Orr’s wealth of knowledge, willingness to volunteer her time and skills as an asthma educator has made her a major asset to the campaign.

“She helped us communicate with each other so that our program could have the greatest impact,” said Russell Poisson, a URI College of Pharmacy student.

The National Consumers League launched the student competition through the American Association of Colleges of Pharmacy and the National Association of Chain Drug Stores this month to help their three-year campaign that focuses on patients with chronic illnesses like diabetes, respiratory disease and cardiovascular disease. Rhode Island is sixth in the nation for the highest percentage of chronic illnesses.

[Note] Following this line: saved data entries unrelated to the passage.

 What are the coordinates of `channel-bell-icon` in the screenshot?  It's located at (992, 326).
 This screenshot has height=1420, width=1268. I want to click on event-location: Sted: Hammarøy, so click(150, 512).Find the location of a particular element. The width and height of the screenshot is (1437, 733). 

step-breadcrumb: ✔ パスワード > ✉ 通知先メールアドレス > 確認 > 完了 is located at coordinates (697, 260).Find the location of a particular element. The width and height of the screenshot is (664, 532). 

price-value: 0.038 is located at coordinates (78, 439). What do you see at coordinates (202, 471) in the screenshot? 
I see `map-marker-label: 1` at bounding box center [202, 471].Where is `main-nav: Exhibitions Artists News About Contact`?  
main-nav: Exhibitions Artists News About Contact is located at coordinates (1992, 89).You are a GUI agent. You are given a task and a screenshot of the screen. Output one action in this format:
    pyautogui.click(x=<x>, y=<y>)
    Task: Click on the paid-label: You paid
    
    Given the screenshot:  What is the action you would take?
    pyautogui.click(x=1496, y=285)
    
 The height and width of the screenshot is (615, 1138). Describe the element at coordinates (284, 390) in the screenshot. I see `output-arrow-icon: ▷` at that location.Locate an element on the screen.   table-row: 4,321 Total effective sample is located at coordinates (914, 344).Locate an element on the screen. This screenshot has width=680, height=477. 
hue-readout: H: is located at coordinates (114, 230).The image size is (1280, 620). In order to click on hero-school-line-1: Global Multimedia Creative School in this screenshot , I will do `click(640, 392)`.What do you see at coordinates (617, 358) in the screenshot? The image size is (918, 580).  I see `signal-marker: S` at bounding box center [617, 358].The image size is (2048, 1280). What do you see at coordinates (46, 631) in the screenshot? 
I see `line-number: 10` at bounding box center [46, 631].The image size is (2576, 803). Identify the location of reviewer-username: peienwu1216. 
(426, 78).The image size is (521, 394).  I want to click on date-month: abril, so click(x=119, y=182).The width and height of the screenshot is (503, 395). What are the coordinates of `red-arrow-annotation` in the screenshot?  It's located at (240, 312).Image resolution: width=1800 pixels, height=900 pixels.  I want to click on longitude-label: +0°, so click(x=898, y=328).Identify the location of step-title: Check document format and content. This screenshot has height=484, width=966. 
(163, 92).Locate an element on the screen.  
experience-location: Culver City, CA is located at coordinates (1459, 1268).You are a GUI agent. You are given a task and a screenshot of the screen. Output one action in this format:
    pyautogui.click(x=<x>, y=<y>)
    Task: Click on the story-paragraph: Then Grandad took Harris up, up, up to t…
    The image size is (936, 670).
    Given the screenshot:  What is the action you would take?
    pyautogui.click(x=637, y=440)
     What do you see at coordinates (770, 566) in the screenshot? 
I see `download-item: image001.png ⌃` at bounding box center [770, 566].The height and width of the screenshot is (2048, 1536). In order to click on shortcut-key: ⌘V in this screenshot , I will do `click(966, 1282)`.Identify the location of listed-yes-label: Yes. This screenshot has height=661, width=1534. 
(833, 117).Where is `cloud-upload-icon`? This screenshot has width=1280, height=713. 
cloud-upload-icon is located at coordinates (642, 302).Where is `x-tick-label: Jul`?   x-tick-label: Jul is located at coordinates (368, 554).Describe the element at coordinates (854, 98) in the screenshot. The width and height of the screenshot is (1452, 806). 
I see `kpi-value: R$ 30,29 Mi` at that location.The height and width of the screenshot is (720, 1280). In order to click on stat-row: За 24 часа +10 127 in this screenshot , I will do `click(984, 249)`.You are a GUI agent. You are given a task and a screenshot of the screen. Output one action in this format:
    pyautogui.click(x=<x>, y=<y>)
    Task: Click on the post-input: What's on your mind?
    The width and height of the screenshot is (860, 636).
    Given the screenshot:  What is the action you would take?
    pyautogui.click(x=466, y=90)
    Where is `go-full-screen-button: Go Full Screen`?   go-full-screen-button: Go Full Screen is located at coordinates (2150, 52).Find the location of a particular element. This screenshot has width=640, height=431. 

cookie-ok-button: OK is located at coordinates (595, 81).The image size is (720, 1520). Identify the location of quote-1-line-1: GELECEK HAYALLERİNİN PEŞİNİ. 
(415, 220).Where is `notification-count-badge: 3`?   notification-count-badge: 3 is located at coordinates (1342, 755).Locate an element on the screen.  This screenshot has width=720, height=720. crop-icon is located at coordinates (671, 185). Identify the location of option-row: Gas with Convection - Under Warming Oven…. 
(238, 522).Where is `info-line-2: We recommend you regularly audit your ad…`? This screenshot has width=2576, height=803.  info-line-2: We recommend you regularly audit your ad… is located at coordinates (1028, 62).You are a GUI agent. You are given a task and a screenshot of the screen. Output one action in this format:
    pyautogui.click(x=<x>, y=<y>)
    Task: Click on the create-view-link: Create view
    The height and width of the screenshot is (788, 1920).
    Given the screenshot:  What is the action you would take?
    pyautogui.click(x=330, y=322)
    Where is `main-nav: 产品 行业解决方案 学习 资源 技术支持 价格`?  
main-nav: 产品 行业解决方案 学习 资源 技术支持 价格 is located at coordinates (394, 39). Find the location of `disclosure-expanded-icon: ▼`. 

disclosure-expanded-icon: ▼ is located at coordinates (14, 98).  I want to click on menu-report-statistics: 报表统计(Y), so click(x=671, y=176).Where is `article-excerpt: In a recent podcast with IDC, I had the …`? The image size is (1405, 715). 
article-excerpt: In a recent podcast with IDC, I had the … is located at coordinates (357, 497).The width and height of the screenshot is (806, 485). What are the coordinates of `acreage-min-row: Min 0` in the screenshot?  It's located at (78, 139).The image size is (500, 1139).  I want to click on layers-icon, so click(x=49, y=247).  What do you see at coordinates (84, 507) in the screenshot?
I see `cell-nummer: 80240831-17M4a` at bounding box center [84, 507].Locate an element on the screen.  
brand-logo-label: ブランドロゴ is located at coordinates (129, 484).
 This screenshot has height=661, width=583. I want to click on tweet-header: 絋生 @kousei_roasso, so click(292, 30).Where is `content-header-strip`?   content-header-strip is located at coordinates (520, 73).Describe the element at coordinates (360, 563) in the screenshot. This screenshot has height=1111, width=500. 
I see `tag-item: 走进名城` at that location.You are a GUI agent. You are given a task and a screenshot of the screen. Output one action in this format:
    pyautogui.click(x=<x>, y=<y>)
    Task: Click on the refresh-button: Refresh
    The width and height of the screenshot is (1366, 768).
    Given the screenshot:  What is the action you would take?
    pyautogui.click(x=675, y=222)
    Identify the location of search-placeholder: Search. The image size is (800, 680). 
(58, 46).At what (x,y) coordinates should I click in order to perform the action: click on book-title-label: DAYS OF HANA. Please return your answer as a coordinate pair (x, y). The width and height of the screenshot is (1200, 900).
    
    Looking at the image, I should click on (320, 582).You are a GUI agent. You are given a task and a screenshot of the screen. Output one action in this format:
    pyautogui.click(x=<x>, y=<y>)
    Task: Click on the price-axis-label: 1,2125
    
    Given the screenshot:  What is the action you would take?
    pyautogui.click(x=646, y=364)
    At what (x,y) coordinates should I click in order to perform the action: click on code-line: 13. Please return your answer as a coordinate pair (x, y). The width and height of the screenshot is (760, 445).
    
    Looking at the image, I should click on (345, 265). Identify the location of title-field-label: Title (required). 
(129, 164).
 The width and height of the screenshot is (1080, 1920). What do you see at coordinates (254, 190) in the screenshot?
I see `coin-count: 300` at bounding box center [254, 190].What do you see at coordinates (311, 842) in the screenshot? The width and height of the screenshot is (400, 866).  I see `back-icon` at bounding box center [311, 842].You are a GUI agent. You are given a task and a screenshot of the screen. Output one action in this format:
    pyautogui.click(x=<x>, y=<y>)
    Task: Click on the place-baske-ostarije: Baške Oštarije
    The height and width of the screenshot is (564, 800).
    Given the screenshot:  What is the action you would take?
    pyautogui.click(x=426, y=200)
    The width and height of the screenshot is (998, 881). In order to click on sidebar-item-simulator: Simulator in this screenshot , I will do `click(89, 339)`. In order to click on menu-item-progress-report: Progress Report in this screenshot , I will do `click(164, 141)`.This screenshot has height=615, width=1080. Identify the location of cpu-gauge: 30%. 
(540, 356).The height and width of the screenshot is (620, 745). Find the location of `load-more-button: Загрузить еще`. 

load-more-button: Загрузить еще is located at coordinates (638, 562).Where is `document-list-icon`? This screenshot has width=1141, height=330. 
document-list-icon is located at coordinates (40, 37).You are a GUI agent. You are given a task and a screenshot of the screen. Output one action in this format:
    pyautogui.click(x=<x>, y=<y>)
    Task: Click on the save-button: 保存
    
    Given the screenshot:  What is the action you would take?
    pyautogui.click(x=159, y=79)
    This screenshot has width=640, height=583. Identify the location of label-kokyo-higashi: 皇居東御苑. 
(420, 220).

The organization has found, through literature reviews as well as talking to experts, that medication adherence for people with these chronic conditions is a major problem. This group considers medicine safety a major aspect of their mission, according to Erin Arcand, a consultant that has been working with the campaign since March.

Arcand stated that poor medication adherence could occur when patients start to feel better and then think they no longer need their medication. They fail to realize that, in most cases, this behavior will lead to frequent hospital visits in the near future.

“It’s about understanding your medicine as well as your own illness. Every case is different,” said Arcand.

Adhering to medication means taking prescriptions in a manner that is directed by a health care professional. Poor medication adherence is a national problem that costs Americans $290 billion a year. In terms of human health and fiscal value- this issue is 100 percent preventable. Statistics show that one out of three people never fill their prescriptions. More than one third of medication-related hospital admissions are linked to poor adherence.

“People who don’t take their medication correctly and then end up in the hospital for it are distracting health care professionals from taking care of those involved in accidents that could not have been prevented, like someone who breaks their collar while skateboarding,” said Poisson, who happened to have experienced this first hand.

Learning about this campaign has helped Poisson realize how much public health needs guidance and how he could help. Poisson is also a member of Kappa Psi, a pharmaceutical fraternity at URI, which has allowed him to travel to other campuses involved in the campaign.

“They want to win just as much as we do,” said Poisson.

Although competition gives the campaign an edge, the main purpose is to help patients and caregivers avoid medication errors and to aid pharmacists in learning better communication skills.

“Each pharmacist has their own way of getting the message of medication adherence to their patients, what Script Your Future is trying to do is bring all of these different methods together. Patients need to understand there’s a team behind their care,” said Arcand.

Before the campaign began, a baseline survey was conducted to see where the six target cities- Providence, R.I., Baltimore, Md., Birmingham, Ala., Cincinnati, Ohio, Raleigh, N.C. and Sacramento, Calif.- stood in terms of medication adherence. This survey will be replicated and conducted again at the end of the Script Your Future campaign to see which city’s medication adherence improved the most.